By The ArborCrowd Team
Dec 23, 2019

Good underwriting is the backbone of every successful real estate transaction. Experienced deal sponsors evaluate each transaction that comes across their desks, in search of deals with strong fundamentals and solid upside potential.

ArborCrowd views hundreds of deals each year from our proprietary network of relationships. This article explores the first step of ArborCrowd’s multistage underwriting process, which is called screening the deal.

Screening the Deal

Whether it’s a ground-up development or value-add transaction, sponsors need to weed out mediocre investment opportunities by screening deals.

This involves creating a financial model — often referred to as a pro forma — that spells out the business plan. The pro forma depicts how all sources of money in the capital stack will be spent, including for property acquisition, construction and other expenses. Furthermore, it lays out precisely how a project’s business plan is expected to generate income and how the sponsor intends to exit the investment and distribute profits to investors.

Through their financial model, sponsors will evaluate if the economics of the deal are feasible, the renovation or construction costs are reasonable, if it will be possible to fill the building with new tenants at higher rents, and whether the property is expected to sell at a gain. Ultimately, it lays out if a project is worth the risks the sponsor anticipates it will take.

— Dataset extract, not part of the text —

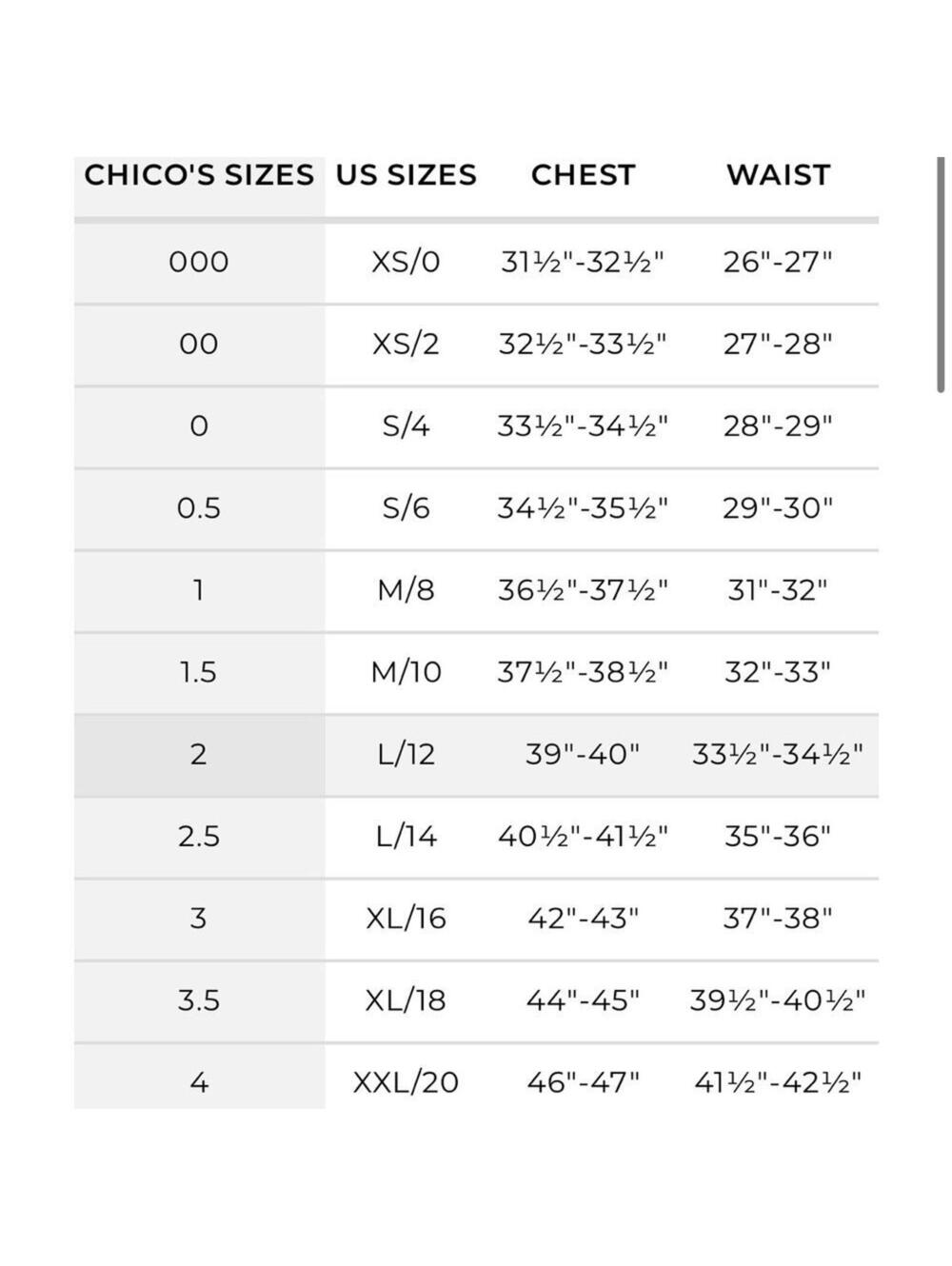
Task: Click the CHEST column header
Action: point(583,175)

Within a financial model, there are dozens of data inputs, also called assumptions, that sponsors need to apply.

Every market is different, and sometimes, even the distance of just one block can drastically impact those assumptions. Sponsors rely on various sources of market data, historical sales and performance, and most importantly, their experience to ensure their assumptions are realistic in the subject market.

An effective way to obtain proper assumptions is to understand a property’s competition by researching the performance of nearby comparable properties and by visiting the area.

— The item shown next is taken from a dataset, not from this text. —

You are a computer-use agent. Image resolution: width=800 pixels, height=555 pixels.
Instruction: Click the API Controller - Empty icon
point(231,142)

Additionally, sponsors analyze the pipeline of newly constructed units coming to the market. Combined, these integral steps can reveal whether a sponsor’s post-renovation rents will be perceived as a bargain compared to other apartments in the area, and therefore the project could be appealing to tenants.

Conclusion

Proper underwriting increases the chances of a deal being successful, and without it, sponsors are taking undue risks with investors’ money. ArborCrowd’s transactions are not only underwritten by the deals’ sponsor. Rather, ArborCrowd performs an independent and comprehensive analysis of each transaction, passing on hundreds of deals a year to find only the ones that we believe exhibit strong fundamentals and upside potential.